Au sens figuré, l’expression survit également. Boire la tasse signifie échouer ou subir une lourde défaite dans une épreuve quelconque. Un entrepreneur qui coule, une équipe qui prend une raclée — les deux contextes sont valides.
Ce que risque vraiment votre corps quand vous avalez de l’eau en nageant
La distinction fondamentale tient à un réflexe : quand on boit la tasse, la glotte se ferme et dirige l’eau vers l’estomac. En cas de noyade, c’est dans les poumons que l’eau s’infiltre. Deux situations radicalement différentes. La prétendue « noyade sèche » que l’on agite régulièrement ? Le corps médical ne reconnaît pas cette expression — elle entretient une confusion dommageable avec de vraies complications respiratoires.

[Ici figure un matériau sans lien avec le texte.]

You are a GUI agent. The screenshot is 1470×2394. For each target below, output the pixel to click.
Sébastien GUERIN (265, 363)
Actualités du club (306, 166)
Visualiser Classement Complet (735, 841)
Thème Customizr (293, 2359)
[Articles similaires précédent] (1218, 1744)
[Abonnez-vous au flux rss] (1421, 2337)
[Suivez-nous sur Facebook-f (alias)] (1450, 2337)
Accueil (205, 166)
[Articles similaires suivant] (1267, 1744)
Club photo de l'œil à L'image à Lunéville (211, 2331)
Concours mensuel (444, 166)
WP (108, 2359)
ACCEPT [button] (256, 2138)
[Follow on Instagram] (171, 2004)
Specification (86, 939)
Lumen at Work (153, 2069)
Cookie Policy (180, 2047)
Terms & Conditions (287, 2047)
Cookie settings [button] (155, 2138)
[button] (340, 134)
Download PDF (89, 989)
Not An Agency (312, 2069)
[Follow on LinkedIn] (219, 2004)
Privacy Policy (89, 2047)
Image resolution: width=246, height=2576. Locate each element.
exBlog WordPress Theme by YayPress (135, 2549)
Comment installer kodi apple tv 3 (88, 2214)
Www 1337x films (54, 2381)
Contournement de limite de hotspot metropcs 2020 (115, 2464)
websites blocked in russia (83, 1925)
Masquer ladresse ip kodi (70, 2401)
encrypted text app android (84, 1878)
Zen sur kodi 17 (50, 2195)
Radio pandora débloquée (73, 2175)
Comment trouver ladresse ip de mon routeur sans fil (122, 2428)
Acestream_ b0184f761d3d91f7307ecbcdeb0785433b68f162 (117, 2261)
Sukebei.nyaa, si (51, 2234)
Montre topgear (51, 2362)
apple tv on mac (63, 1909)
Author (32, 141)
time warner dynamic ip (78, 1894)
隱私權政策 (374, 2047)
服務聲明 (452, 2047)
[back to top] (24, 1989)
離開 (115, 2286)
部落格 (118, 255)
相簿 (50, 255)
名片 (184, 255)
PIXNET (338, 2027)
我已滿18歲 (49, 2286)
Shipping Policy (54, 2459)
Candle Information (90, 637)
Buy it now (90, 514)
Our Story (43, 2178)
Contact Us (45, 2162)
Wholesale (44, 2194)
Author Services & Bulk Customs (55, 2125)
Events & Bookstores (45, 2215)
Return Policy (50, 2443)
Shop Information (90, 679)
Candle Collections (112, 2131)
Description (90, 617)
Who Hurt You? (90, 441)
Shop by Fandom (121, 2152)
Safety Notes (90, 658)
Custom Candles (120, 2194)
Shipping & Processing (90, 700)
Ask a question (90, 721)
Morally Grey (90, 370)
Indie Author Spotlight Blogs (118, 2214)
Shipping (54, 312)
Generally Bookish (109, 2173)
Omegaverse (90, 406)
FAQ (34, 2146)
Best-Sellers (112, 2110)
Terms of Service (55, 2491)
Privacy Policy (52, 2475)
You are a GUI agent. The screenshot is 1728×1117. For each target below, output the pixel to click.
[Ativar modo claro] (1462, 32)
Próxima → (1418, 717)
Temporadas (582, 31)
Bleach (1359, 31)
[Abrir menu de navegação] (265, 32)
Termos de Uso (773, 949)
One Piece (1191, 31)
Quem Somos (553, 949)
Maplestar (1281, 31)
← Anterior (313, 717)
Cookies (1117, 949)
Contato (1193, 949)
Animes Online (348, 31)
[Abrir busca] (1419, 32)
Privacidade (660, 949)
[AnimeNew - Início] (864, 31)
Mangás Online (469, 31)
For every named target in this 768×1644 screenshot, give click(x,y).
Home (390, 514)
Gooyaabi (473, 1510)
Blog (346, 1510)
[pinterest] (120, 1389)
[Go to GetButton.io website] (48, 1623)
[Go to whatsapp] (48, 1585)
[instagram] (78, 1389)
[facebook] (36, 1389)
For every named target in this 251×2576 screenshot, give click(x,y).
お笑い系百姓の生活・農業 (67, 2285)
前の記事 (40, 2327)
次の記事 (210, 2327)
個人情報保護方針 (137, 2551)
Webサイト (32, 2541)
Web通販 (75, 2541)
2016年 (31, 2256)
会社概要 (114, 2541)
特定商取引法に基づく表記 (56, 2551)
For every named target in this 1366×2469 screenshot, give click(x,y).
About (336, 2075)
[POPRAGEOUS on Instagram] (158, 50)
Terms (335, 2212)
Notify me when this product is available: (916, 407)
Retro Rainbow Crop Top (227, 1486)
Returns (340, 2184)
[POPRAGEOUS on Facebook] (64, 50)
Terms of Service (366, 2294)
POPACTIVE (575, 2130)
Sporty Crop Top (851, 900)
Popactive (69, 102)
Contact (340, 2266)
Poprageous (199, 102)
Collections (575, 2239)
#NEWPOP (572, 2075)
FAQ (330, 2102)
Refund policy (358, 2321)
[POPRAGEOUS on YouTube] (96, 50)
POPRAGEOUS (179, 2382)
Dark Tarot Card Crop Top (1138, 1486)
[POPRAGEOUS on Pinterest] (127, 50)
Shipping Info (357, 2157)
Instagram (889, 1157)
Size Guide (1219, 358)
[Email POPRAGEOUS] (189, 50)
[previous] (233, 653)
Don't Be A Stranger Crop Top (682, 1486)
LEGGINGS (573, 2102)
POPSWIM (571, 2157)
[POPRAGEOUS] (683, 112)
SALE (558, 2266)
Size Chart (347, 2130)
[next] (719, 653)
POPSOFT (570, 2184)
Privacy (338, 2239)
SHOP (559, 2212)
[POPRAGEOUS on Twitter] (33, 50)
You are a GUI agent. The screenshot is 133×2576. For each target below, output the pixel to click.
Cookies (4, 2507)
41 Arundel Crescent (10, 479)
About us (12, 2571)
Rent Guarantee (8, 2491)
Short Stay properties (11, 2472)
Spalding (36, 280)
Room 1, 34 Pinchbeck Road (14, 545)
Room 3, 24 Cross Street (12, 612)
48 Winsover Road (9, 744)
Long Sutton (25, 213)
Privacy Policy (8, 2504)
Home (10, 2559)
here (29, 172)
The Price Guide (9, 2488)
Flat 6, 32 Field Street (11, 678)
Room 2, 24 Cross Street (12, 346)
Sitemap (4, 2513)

Pour un enfant qui n’exprime aucune gêne respiratoire après avoir avalé quelques gorgées, le risque reste minimal. Il tousse, reprend ses esprits en quelques minutes. Mais certains signes doivent alerter sans tarder :
- Toux persistante ou sifflements après la baignade
- Lèvres bleues ou teint pâle et grisâtre
- Maux de ventre, vomissements répétés
- Difficultés respiratoires (râle, hyperventilation)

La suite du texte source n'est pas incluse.